Non appena raggiunto il binario con i tedeschi che risalivano la fila, senza esitazione il Tenente s’è messo in piedi a camminare lungo la sede ferroviaria. Non vede il suo compagno e non lo vuole perdere, trova un casottino di legno dove i ferrovieri solitamente lasciano gli attrezzi di lavoro, preleva una lunga chiave, una lanterna, un berretto e alcuni stracci, ritorna sui suoi passi a prendere il compagno e così attrezzati s’incamminano lungo la linea ferroviaria, senza che le guardie s’accorgano.
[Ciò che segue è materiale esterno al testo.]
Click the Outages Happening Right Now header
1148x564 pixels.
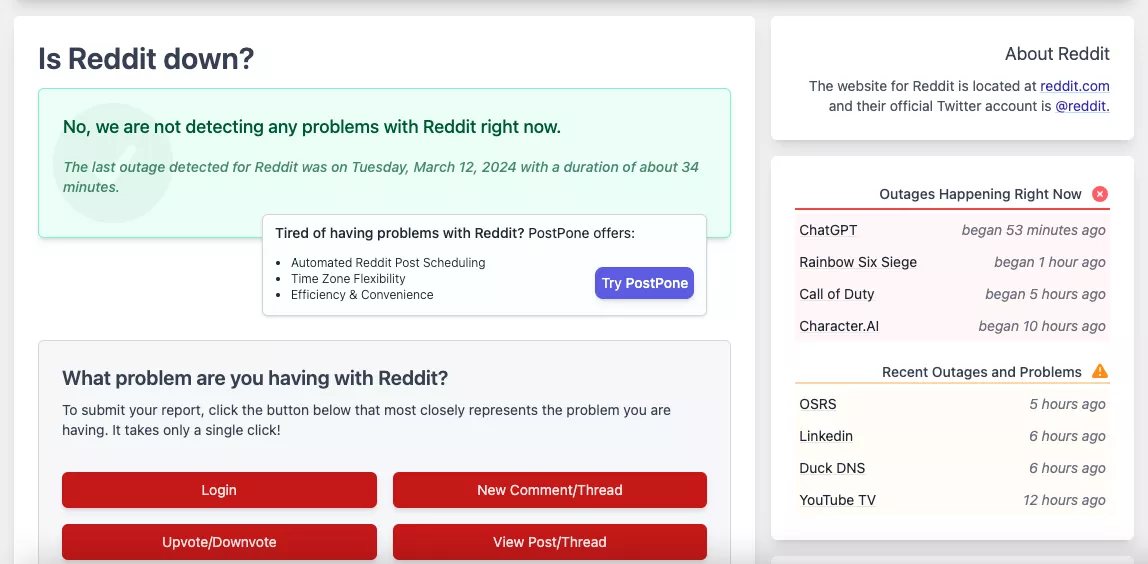pyautogui.click(x=980, y=194)
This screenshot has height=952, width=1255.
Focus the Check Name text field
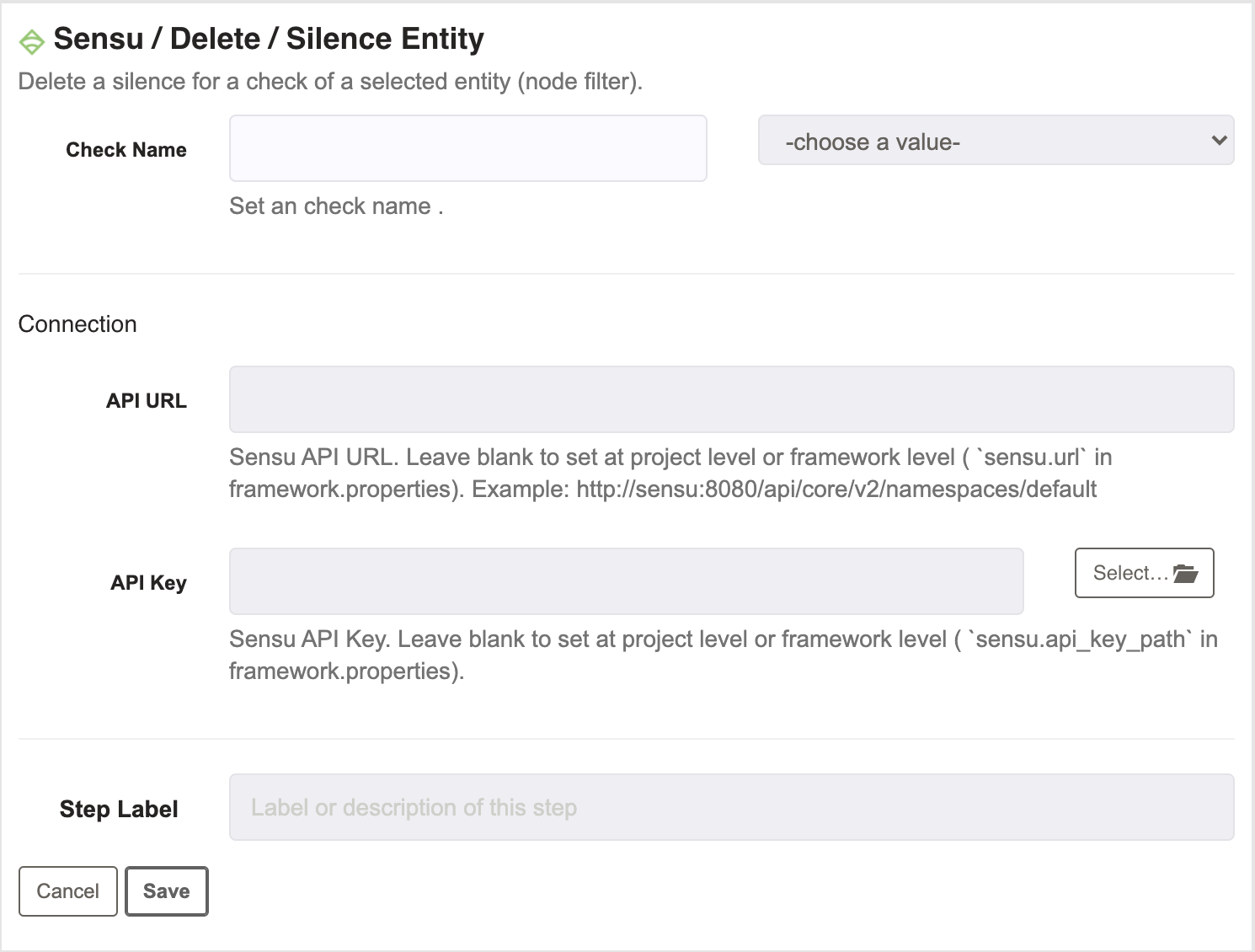[467, 148]
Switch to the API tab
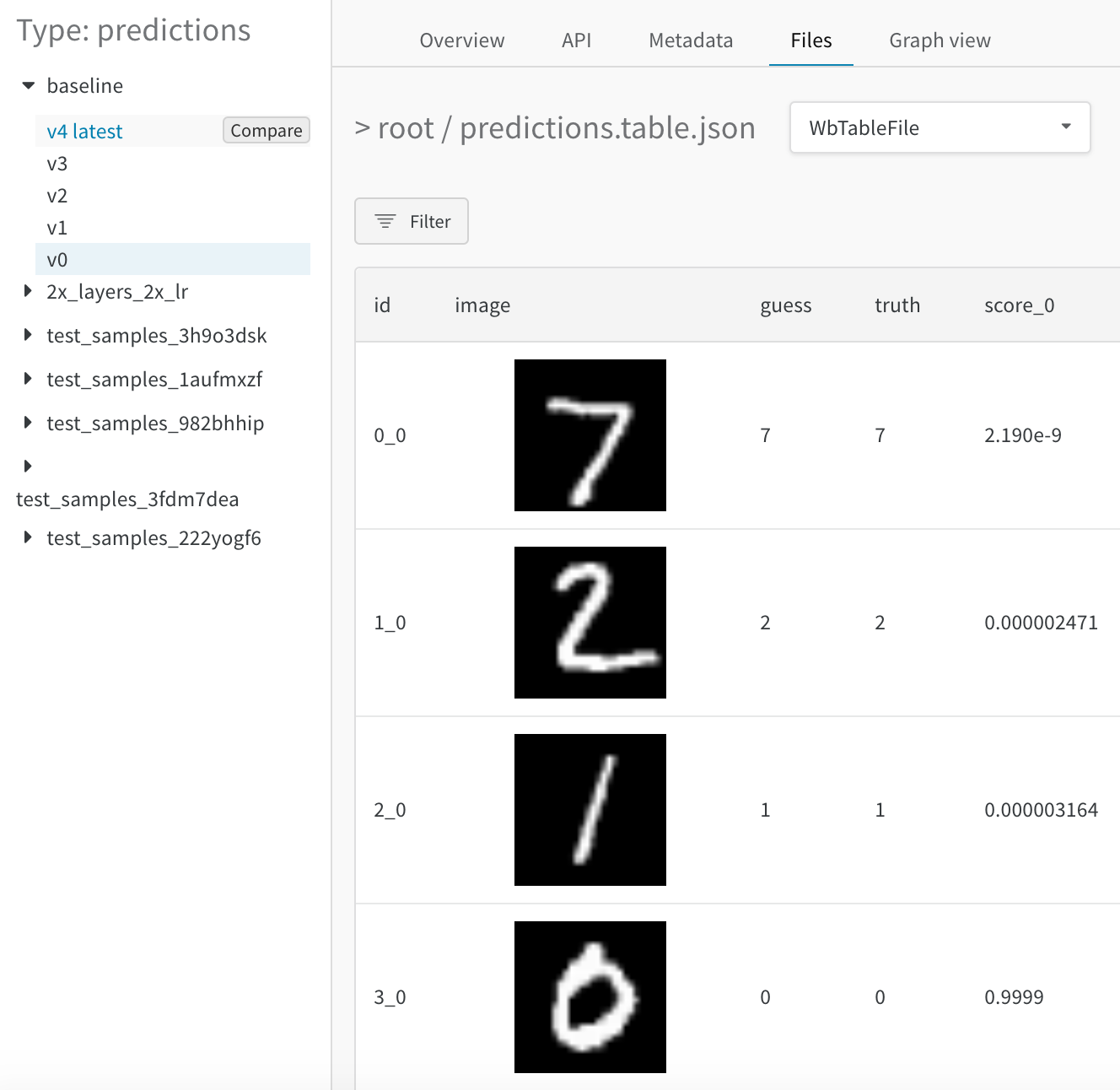This screenshot has width=1120, height=1090. [x=577, y=40]
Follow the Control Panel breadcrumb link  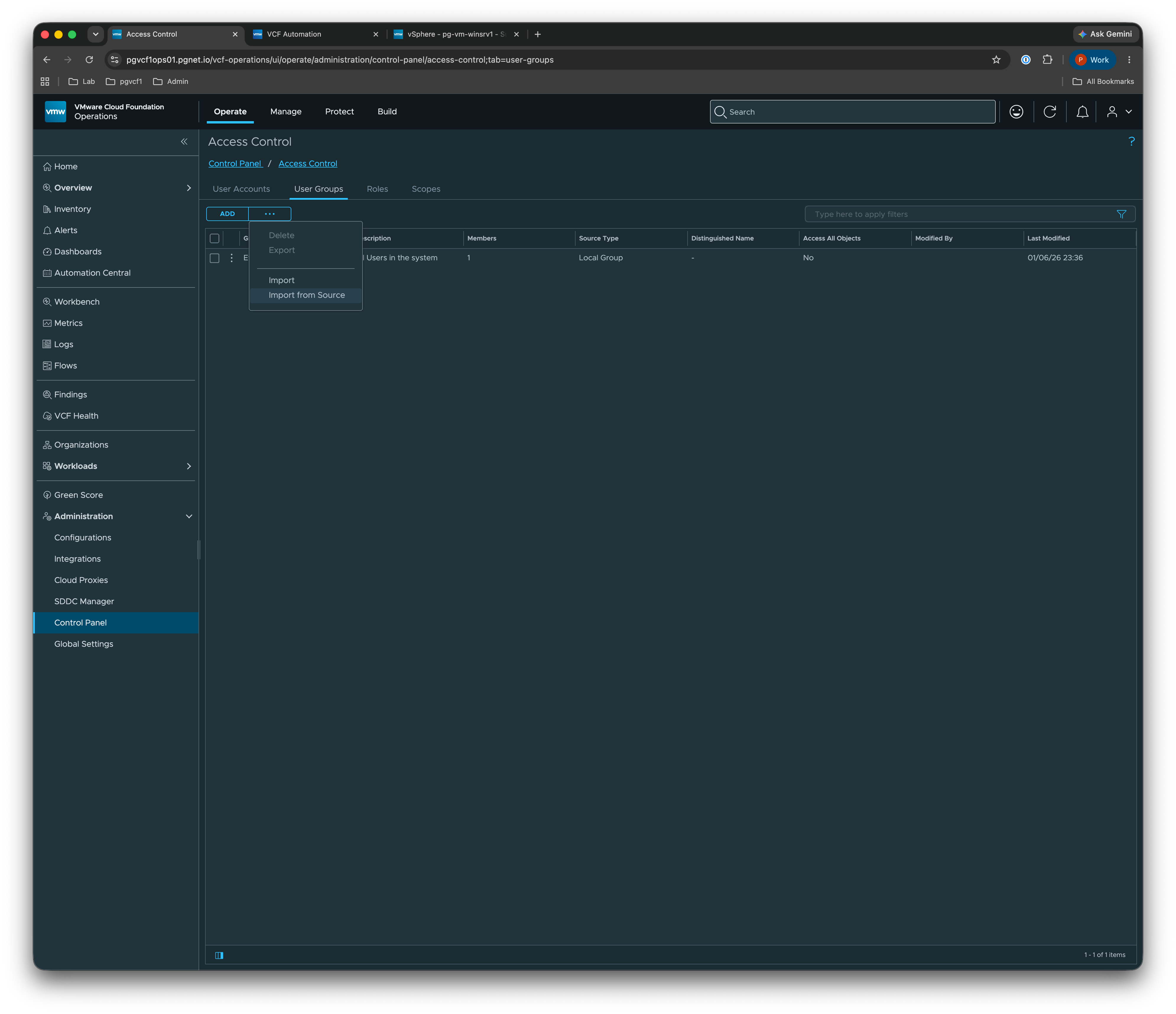234,163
Fausto Sidoli a bordo del sommergibile H8e con alcuni commilitoni
Dopo qualche chilometro di cammino sulla strada ferrata, i due trovano un casello a ridosso di un passaggio a livello, si fermano per riposare, orientarsi e concordare come proseguire. Il Guardiamarina ha buone conoscenze in un paese dell’Appennino piacentino, a circa 30 chilometri da dove si trovano. Decidono di raggiungerlo. Camminano tutta la notte, ogni tanto si fermano per riposare, all’alba cominciano ad incontrare dei contadini che li assicurano che non ci sono
tedeschi in quell’area. Lungo la mattinata raggiungono l’abitazione degli amici, che è una villa in campagna in provincia di Piacenza della famiglia Borracce, industriali lombardi. I due sono accolti proprio da conoscenti importanti: li mettono a loro agio, cibo e letto comodo per dormire, poi, gli
fanno il resoconto della situazione generale. Questa ospitale famiglia amica dei genitori del Guardiamarina milanese, possiede una fabbrica nella città di Crema, quindi importante e tutelata dai tedeschi, ogni giorno per raggiungere la fabbrica, passano il ponte sul fiume Po, forniti di documenti della Commandatur tedesca.
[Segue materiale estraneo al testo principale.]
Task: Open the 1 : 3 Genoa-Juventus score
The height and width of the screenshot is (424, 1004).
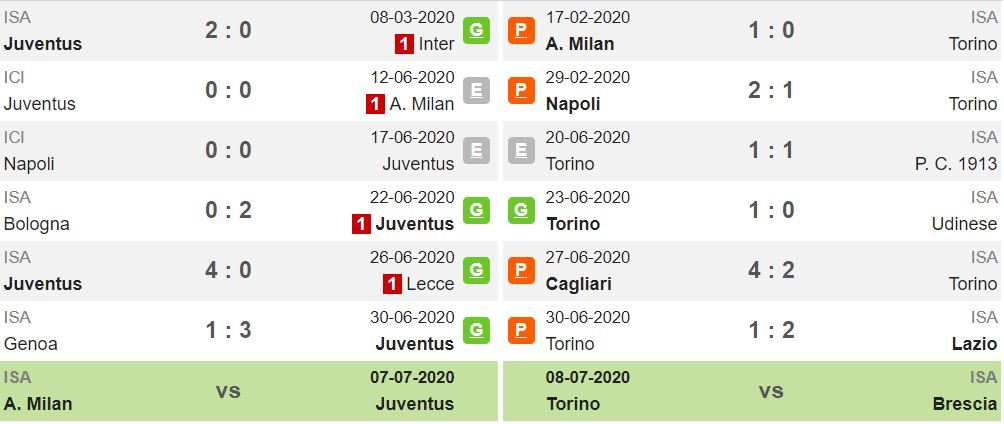Action: 228,330
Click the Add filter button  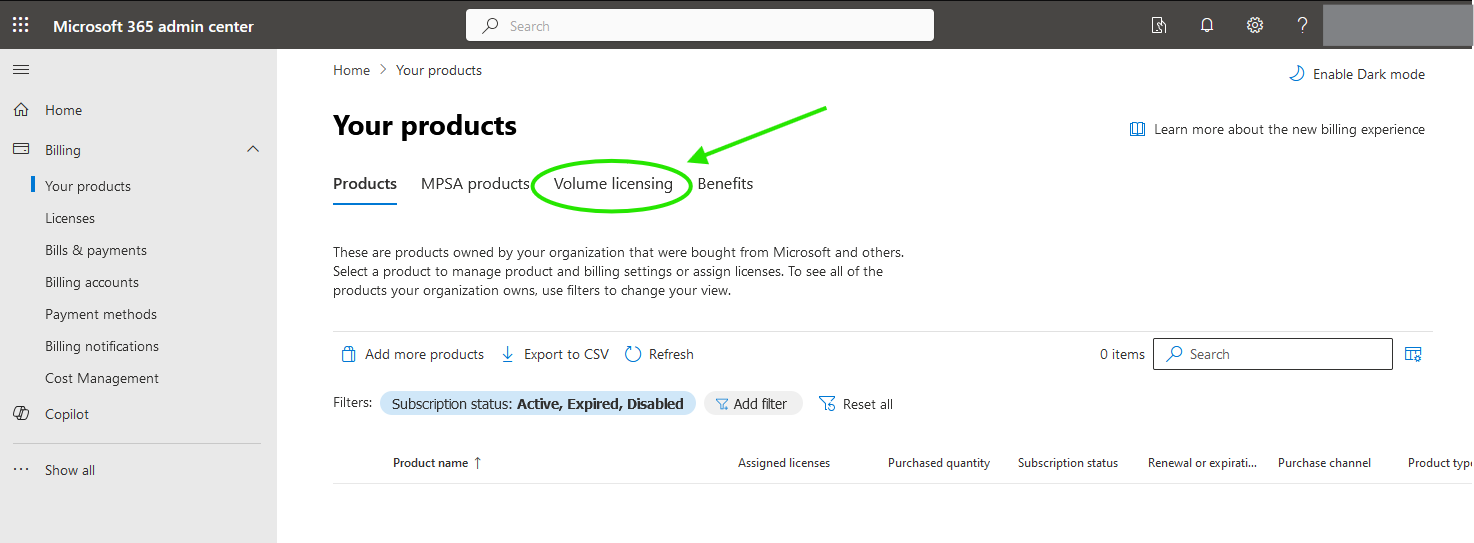(753, 404)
Dopo alcuni giorni in quest’ospitale villa, i due sbandati sono forniti di documenti di lavoro e sull’automobile degli ospiti attraversano il blocco tedesco sul ponte e si trovano nella città di Crema; da qui partono un po’ a piedi un po’ con mezzi di fortuna, arrivano alle porte di Milano, si lasciano ed ognuno al proprio destino.
Fausto Sidoli s’incammina verso la strada che porta a Lecco e nelle prime ore della sera arriva stanco nel comune di Carnate e qui decide di salire sul primo treno che passa per Sondrio. Diciamo che è anche fortunato, perché un treno arriva da Milano e, stazione per stazione, nel buio della notte intorno alla prima ora dopo mezzanotte è alla stazione ferroviaria di Sondrio.
L’uscita dalla stazione ferroviaria è desolante, tutto è silenzio e buio, non si muove anima viva, i pochi passeggeri scesi con lui dal treno sono sgusciati invisibili nella notte, anche i ferrovieri sono chiusi nei loro uffici oscurati. Il giovane Tenente della Regia Marina di buona lena s’avvia lungo la
strada per Tirano nella desolazione disarmante del silenzio della notte tra le stelle, l’ombra della catena delle montagne e il guazzabuglio di pensieri tra il passato, il presente e quello che sarà il futuro.